* _Your goal_:
Verbatim copy, images removed: write out the entries below.

* _Data excerpts_:
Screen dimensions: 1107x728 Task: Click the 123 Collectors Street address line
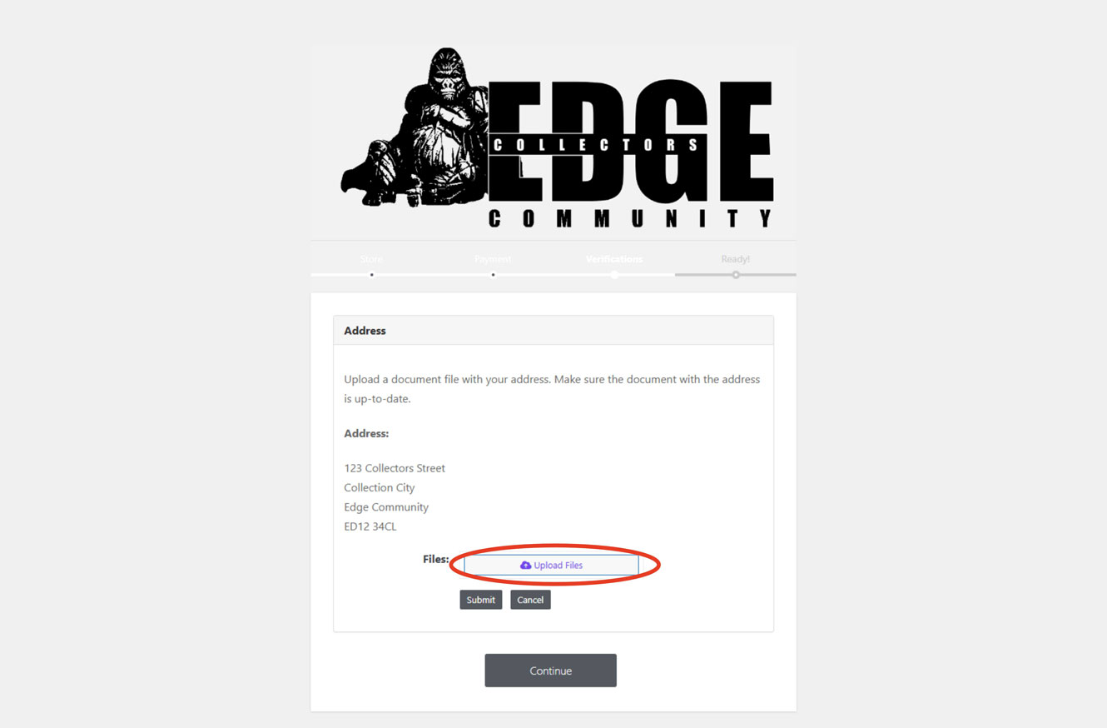[x=395, y=468]
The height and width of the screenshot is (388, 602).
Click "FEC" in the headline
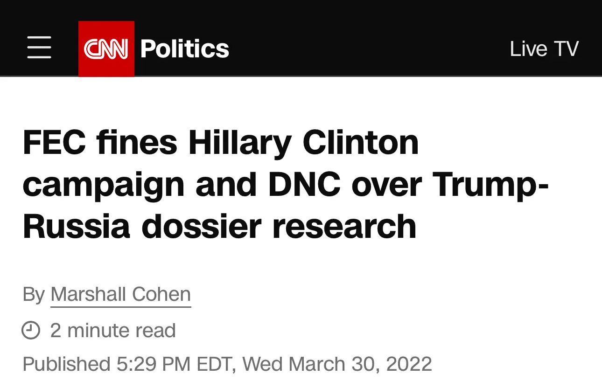click(54, 142)
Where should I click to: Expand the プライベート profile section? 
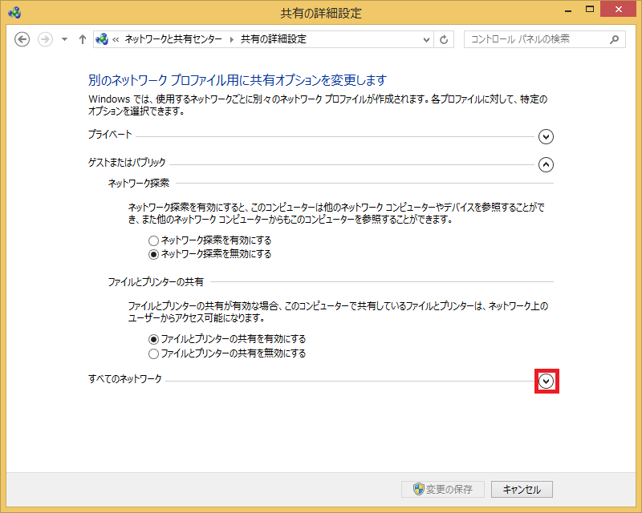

* _Answer for this exercise_:
Screen dimensions: 1107x728 Task: Click the 123 Collectors Street address line
[x=395, y=468]
The height and width of the screenshot is (388, 602).
Click "FEC" in the headline
click(54, 142)
Where should I click to: Expand the プライベート profile section? 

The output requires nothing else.